Kapitaler Hirsch wurde zwei Wilderern zum Verhängnis
- Bedingte Freiheitsstrafen für Bayern

Mit einer spektakulären Verfolgungsjagd samt Polizeihubschrauber und zwei Suchhunden hatten Gendarmen am 8. September 2002 in Fusch an der Glocknerstraße (Pinzgau) zwei Wilderer aus Schleching (Bayern) gestellt, die kurz zuvor einen kapitalen 18-Ender-Hirsch und ein Hirschtier erlegt hatten. Die Männer zeigten sich heute, Donnerstag, vor dem Salzburger Einzelrichter Franz Xaver Egger geständig. Sie wurden zu einer noch nicht rechtskräftigen Freiheitsstrafe von sechs bzw. zehn Monaten auf Bewährung verurteilt.
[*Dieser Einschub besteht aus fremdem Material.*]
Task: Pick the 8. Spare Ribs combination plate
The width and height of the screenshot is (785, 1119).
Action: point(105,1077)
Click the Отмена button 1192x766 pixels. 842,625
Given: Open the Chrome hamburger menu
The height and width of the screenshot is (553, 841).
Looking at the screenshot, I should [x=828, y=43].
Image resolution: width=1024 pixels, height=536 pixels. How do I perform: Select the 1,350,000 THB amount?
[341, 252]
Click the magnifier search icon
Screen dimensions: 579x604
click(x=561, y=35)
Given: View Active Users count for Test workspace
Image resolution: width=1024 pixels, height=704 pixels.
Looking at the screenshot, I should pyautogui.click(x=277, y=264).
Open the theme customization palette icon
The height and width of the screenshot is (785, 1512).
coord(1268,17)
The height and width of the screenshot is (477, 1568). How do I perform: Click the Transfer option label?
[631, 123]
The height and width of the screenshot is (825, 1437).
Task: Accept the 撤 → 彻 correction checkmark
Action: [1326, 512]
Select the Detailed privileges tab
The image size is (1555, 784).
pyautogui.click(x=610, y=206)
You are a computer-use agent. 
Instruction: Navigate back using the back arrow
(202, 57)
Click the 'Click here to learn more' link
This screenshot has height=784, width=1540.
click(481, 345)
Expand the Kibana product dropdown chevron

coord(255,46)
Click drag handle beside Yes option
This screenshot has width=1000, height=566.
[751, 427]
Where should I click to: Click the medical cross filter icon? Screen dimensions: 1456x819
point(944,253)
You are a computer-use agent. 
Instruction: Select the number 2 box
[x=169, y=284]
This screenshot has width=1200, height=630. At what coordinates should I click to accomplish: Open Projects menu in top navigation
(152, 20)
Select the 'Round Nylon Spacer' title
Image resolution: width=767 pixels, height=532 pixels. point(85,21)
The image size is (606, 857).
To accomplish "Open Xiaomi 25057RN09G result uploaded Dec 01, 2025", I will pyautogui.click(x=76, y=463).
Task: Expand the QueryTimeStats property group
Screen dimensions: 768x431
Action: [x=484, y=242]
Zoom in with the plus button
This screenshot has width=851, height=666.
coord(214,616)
Obwohl der 48-jährige Maurer Robert R. einschlägig vorbestraft war, hat er sich von seinem Freund, dem 32-jährigen Albert F., zur Jagd überreden lassen. Und das war auch nicht das erste Mal, dass die beiden auf verbotene Pirsch gingen. Zwischen 1995 und 2002, so die Beschuldigten heute vor Gericht, hätten sie in Tirol und Bayern bereits vier Gämsen geschossen.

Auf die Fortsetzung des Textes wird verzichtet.